Öte yandan, yem üretiminde kullanılan soya miktarı, dünya çapında üretilen soyanın yüzde 90’ına denk geliyor. Güney Amerika’daki ormansızlaşmanın başlıca nedenleri arasında da gösterilen soya üretimi için örneğin serbest sığır yetiştiriciliği ile ünlü Arjantin’de otlaklar her geçen gün ekilebilir araziye çevrilirken, sığırlar ahırlara hapsedilerek endüstriyel yemle besleniyor.

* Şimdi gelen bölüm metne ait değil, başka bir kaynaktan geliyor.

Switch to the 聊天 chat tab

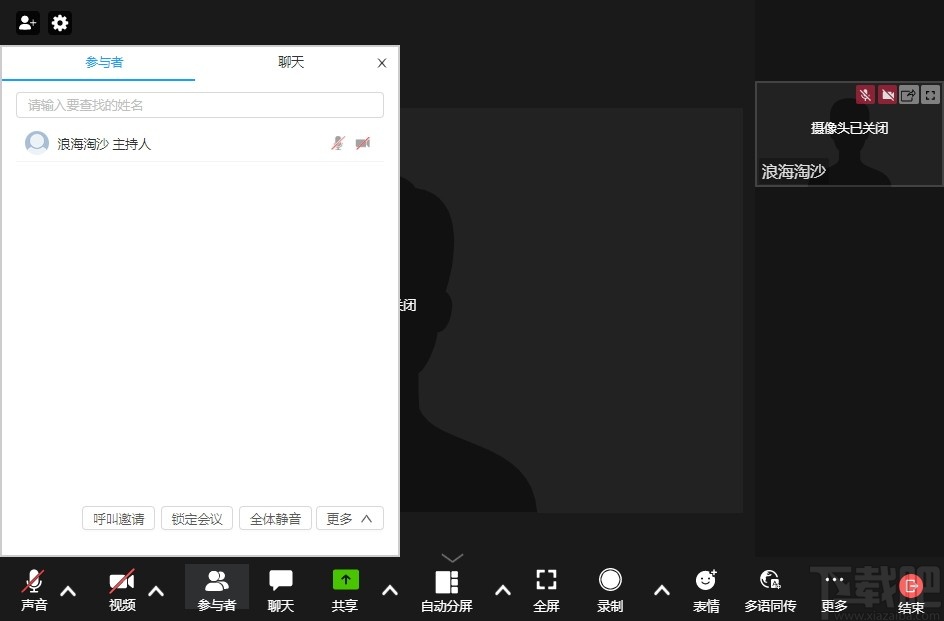(x=291, y=61)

Hayvancılıkta yüksek su tüketimi de başka bir sorun. UNESCO’nun 2019 Dünya Su Raporu’na göre dünyada iki milyar insanın temiz su kaynaklarına ulaşımı yok. Buna karşılık yem üretiminde sulama için kullanılan yüksek su miktarının yanı sıra, yine endüstriyel et, süt ve yumurta üretimi sırasında çok miktarda su tüketiliyor ve/veya kirletiliyor.
Çözüm Bitki Bazlı Et Üretimi mi?
Bitki bazlı etlerin hayvansal ete olan talebi azaltarak bilhassa yüksek et tüketimi oranlarına sahip Batı’da insanları daha az et tüketimine veya vegan beslenme şekline teşvik edeceği düşünülüyor. Böylece hayvancılık endüstrisinin küçülerek, gıda yetersizliğine neden olan çevresel tahribatın azaltılması amaçlanıyor.

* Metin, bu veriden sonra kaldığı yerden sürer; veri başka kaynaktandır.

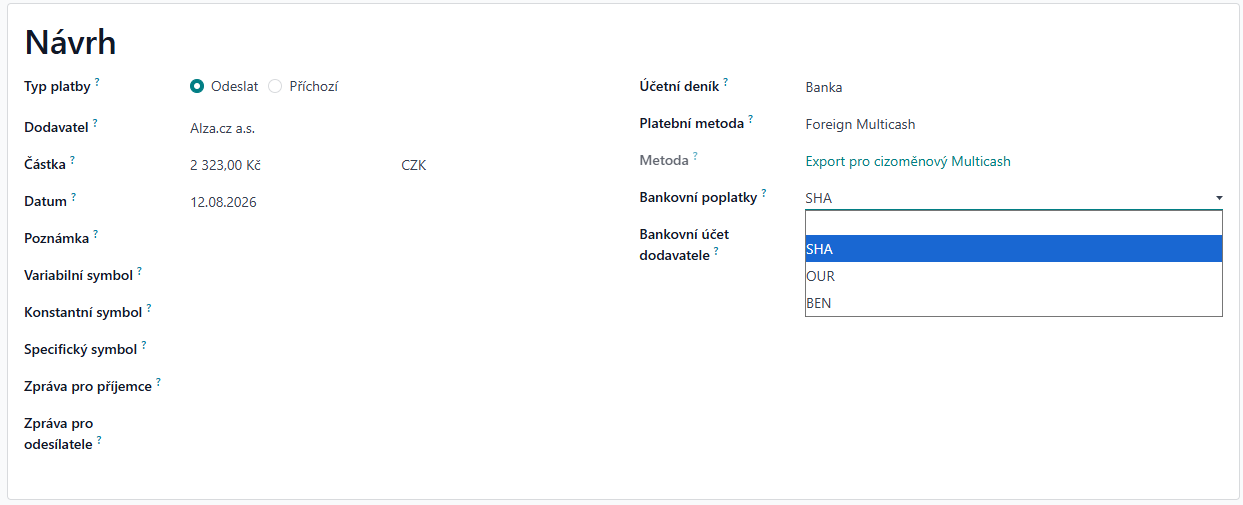Click the date field 12.08.2026
Viewport: 1243px width, 505px height.
pyautogui.click(x=223, y=202)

Hayvansal et üretiminin su kaynaklarının aşırı kullanımı, arazi tahribatı ve sera gazı salımı gibi nedenler göz önünde bulundurulduğunda, bitki bazlı et üretimine nazaran neden olduğu çevresel tahribat daha yüksek. Dünyada yaygın olarak benimsenen endüstriyel hayvancılık sistemi ile elde edilen et üretimi ile karşılaştırıldığında, bitki bazlı et alternatiflerinin üretim sürecinin çevrede bıraktığı ayak izleri daha düşük.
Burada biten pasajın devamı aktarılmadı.